Women’s Handball World Cup: Les Bleues reunite with Norway for a 3rd title


A week after beating it in the group stage, the French women’s handball team meets Norway, its tormentor in recent years, in the final of the World Cup to try to win a third world title in Herning (Denmark), twenty years ago. after the first. “We’re honestly fed up,” says Chloé Valentini, left winger of the Bleues beaten by the Scandinavians in the final of Euro-2020 (22-20) and the World Cup-2021 (29-22) and in the semi-final of Euro-2022 (28-20).
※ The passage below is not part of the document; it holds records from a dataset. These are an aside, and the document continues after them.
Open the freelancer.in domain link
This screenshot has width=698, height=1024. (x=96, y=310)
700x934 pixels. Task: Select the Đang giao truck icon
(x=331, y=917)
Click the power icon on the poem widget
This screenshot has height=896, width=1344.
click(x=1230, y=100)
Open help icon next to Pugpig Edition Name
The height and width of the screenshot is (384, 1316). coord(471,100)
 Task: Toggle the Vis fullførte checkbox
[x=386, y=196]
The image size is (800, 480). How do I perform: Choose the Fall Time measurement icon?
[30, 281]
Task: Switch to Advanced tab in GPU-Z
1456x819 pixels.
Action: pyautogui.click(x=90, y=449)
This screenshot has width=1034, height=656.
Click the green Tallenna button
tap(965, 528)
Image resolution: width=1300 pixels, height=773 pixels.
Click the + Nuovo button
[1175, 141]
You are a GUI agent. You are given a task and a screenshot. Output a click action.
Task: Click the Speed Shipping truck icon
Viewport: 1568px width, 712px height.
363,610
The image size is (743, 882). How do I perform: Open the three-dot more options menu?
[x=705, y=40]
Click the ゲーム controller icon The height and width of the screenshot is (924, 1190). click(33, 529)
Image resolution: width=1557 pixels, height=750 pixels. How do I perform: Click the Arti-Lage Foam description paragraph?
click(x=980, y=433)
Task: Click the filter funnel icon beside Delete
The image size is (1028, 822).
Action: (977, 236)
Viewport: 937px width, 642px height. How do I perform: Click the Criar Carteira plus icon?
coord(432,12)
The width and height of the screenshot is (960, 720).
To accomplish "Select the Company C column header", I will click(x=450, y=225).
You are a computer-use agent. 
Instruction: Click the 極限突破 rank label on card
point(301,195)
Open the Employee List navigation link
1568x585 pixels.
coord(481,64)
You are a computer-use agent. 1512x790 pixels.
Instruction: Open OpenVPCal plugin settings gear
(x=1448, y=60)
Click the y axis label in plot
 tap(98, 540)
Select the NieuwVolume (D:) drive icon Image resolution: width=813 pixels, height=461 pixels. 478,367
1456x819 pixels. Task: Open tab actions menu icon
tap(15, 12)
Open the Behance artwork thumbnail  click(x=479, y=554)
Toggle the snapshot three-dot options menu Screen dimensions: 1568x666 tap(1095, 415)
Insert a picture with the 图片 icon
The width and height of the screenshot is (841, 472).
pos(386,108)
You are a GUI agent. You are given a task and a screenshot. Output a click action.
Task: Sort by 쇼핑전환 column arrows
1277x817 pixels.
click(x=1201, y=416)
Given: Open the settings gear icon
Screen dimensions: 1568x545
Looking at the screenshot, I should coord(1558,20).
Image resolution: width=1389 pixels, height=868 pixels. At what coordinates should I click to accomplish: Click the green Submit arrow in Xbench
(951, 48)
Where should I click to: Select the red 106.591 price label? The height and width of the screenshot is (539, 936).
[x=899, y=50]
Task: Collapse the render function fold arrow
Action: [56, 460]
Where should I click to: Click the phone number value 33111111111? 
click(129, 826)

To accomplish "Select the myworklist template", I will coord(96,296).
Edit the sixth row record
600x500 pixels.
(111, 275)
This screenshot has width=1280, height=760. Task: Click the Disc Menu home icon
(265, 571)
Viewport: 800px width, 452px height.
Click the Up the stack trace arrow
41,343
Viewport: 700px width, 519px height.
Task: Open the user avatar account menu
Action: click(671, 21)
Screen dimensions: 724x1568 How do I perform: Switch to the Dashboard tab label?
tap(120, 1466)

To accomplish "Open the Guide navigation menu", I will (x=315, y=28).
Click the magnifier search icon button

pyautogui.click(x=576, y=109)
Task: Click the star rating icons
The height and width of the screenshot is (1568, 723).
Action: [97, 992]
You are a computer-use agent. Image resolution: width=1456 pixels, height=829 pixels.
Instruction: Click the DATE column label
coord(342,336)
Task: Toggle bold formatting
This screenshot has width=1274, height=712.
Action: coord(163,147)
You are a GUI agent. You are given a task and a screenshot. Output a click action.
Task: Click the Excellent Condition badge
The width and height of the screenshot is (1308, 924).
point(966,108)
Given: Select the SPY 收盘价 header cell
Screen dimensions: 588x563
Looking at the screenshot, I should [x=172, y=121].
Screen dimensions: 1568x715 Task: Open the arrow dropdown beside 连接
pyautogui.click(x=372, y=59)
They had, according to captain Estelle Nze Minko, left Slovenia with “a lot of bitterness” last year after this new failure, a bitterness partly erased by the victory last Sunday in Trondheim (Norway) at the conclusion of the tour main (24-23). “We know very well that it will not be the same match. We will not have to put enormous pressure on ourselves either, because when we play with pressure, we are not ourselves, we stress a little and we play with the handbrake. We have nothing to lose, just enjoy it, play together and win,” notes Pauletta Foppa.

The pivot will once again have a key role in disrupting the Norwegian mechanics and blocking, through his attacks, the left back Henny Reistad (1.81 m), probably the best player in the world, who has scored 15 goals (all of which those of his team in overtime) in the semi-finals against Denmark (24-23). “Perhaps the Danes have not found where to put the grain of sand to put them in difficulty. We are going to work on it”, underlines, mischievously, the coach Olivier Krumbholz, announcing “to prepare some adaptations” by compared to last Sunday’s success.

“Another way”

The French threat is more diffuse, according to Nze Minko: “We have to be careful in all sectors. I like that. It creates a lot of danger, it’s very hard to prepare for our adversaries.” The French team has progressed since the disillusionment of Euro-2022, where it had “the feeling of not having played (its) game, of being wrong,” says Nze Minko. The captain, with her teammates and coach Olivier Krumbholz, are therefore convinced “that we had to take another path”. “And we took it,” she said.

With a view to defending the Olympic title in Paris in 2024, the decision was made to open the game on placed attacks, a traditional weak point for Les Bleues. While reinforcing one of their ten-year weapons, these rapid ball surges which punish and asphyxiate the opponent in front of an iron defense.

“Dwarves who run fast”

Nze Minko “feels that another step has been taken in this competition” in this sector by her and her “band of runners”. She develops the expression: “Olivier (Krumbholz) likes to tell us sometimes, in a joking tone, when he is a little angry because we do things that don’t work: ‘You know who you are ?You’re a bunch of fast-running dwarfs!'”

Deprived of Béatrice Edwige, its head of defense for a decade, sidelined to make way for the next generation played by Sarah Bouktit, this “band of fast-running dwarfs” has won all its matches since the start of the competition, in Norway until in the quarter-finals then in Denmark from the semi-finals.

The Blues, however, presented themselves at this Scandinavian World Cup with no real objective other than that of measuring their progress before the big Olympic event. But now, after the demonstration in the semi-finals against Sweden (37-28), “everyone wants the title”, according to Foppa, who became international a few months after the second and to date last world title, in 2017 in France.